TRY IT - Pull every line containing "agent" out of the material below.

-- GIVEN DATA follows --

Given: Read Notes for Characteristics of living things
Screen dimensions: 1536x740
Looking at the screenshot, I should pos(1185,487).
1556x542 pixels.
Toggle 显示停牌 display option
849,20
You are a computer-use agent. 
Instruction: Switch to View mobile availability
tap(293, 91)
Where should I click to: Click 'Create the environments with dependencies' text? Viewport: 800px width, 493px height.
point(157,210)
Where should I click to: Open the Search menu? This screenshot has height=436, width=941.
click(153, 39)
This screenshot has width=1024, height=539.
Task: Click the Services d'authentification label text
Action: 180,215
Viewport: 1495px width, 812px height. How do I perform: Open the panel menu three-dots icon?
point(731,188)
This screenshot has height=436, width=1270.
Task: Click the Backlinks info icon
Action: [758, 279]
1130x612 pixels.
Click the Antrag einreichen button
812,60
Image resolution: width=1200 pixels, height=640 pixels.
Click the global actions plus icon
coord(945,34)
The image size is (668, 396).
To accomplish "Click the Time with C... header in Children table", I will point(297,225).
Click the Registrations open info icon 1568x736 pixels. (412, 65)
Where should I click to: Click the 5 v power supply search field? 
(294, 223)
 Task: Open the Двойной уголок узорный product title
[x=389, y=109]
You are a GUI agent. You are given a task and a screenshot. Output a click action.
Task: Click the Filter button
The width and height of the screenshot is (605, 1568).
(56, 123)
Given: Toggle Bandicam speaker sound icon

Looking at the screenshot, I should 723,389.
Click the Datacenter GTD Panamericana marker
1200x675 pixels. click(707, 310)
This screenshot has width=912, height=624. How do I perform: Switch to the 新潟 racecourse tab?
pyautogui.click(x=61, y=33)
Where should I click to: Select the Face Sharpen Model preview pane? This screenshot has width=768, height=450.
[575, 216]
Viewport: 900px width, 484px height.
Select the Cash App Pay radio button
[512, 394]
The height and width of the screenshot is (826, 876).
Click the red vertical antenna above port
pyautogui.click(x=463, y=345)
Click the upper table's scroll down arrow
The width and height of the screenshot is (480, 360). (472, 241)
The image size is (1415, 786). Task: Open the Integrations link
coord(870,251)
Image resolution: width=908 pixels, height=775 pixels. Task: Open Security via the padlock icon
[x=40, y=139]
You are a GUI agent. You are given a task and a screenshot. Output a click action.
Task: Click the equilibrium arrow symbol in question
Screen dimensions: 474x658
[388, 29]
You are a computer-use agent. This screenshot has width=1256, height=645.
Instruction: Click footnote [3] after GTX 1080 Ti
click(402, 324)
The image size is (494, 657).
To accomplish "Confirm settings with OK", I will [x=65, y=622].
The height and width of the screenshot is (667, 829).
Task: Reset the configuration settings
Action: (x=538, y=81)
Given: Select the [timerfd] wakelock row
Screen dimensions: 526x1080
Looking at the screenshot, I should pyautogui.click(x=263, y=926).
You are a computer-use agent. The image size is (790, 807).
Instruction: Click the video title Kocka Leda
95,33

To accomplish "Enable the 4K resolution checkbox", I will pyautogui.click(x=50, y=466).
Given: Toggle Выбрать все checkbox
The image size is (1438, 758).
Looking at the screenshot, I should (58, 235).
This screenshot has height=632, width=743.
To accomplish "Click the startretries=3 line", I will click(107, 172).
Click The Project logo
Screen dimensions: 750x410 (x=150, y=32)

-- GIVEN DATA concluded --

ANSWER BOX -
You are a computer-use agent. 
You are a GUI agent. You are given a task and a screenshot. Output a click action.
You are a GUI agent. You are given a task and a screenshot. Output a click action.
You are a computer-use agent. This screenshot has width=1256, height=645.
You are a computer-use agent. The image size is (790, 807).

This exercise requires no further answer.